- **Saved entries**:

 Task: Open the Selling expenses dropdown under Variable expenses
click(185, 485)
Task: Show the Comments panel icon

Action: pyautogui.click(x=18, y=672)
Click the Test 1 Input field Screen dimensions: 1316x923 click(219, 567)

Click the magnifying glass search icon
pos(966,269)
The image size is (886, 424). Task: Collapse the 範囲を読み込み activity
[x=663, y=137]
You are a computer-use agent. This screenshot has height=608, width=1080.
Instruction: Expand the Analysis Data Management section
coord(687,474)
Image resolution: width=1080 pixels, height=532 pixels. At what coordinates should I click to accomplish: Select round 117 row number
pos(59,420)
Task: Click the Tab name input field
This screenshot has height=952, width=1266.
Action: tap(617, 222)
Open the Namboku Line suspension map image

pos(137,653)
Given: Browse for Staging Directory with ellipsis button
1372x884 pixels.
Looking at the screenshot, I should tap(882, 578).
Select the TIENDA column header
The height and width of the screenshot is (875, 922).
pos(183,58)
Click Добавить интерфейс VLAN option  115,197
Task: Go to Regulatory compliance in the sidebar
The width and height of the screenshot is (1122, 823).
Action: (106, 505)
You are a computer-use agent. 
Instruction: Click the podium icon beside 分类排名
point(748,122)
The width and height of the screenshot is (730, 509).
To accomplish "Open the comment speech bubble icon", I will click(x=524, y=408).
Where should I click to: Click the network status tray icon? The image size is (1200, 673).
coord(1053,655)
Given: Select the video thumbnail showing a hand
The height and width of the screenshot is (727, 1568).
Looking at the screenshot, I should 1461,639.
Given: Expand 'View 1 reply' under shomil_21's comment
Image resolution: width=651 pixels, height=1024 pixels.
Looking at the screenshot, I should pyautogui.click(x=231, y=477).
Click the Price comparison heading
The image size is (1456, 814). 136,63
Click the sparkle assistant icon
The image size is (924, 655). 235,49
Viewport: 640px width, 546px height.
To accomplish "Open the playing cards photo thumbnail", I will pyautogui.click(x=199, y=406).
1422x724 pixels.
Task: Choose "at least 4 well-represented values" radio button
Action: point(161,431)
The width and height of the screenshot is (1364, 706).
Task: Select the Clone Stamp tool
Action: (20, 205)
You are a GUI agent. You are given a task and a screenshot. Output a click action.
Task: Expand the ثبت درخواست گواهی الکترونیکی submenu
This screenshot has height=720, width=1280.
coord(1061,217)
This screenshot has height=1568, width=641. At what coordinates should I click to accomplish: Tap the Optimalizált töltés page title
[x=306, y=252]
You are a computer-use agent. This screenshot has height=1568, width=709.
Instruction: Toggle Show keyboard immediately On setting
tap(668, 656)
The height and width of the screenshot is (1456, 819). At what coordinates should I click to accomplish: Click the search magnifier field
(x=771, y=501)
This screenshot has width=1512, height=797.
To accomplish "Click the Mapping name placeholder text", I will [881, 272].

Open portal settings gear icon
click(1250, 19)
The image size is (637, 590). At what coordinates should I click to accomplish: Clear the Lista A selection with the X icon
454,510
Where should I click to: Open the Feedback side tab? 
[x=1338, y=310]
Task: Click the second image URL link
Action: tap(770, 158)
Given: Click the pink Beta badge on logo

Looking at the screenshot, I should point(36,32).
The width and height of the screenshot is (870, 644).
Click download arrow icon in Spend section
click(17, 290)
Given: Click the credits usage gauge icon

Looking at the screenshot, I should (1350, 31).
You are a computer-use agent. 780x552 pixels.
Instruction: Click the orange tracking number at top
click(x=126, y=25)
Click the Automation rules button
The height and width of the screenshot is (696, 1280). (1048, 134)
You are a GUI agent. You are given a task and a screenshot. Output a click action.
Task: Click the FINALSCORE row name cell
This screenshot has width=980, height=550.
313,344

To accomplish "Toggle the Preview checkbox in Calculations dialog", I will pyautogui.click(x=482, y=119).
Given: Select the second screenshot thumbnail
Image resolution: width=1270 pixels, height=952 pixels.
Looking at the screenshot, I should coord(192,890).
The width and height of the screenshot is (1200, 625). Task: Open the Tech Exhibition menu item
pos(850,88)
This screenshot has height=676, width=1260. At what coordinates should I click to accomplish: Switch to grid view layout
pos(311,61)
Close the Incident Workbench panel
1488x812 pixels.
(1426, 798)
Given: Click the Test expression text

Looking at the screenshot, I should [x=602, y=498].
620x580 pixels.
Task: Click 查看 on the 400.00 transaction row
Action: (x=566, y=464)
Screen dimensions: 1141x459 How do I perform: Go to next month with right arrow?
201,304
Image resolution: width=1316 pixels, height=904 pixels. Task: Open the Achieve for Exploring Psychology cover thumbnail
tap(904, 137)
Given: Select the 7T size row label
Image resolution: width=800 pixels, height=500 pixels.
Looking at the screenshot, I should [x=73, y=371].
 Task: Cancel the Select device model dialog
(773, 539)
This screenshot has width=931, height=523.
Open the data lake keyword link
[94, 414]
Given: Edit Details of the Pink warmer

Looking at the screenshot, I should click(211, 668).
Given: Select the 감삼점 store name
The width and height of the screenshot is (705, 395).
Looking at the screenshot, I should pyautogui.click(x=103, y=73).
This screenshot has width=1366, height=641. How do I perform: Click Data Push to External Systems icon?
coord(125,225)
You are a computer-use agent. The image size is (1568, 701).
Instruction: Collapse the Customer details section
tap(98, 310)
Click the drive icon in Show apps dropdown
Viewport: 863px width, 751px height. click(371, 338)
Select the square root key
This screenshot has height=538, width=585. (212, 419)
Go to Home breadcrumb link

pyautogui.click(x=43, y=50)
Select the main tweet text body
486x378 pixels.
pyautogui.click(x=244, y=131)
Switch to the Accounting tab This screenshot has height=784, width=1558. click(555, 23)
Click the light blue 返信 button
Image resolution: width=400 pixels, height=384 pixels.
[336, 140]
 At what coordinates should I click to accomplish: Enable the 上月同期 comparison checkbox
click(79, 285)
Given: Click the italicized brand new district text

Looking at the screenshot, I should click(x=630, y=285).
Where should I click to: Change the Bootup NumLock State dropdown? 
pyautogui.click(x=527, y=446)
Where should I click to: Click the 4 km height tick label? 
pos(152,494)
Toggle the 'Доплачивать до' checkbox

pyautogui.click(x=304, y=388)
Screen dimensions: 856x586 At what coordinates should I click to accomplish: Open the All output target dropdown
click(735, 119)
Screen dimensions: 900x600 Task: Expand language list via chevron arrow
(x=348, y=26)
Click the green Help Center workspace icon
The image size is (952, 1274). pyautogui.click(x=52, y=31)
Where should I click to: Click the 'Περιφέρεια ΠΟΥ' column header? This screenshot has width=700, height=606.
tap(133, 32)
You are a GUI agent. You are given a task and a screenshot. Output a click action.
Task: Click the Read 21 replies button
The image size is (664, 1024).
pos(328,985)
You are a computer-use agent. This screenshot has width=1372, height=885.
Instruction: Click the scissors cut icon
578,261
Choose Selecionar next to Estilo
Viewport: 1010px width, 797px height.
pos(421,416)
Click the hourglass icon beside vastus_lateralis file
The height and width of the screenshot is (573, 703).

- **Exercise aim**:
Lines in the records above that carry the word "name" are to be located and copied.

- **Solution to this exercise**:
Task: Click the Tab name input field
To accomplish "Click the Mapping name placeholder text", I will [881, 272].
Task: Click the FINALSCORE row name cell
Given: Select the 감삼점 store name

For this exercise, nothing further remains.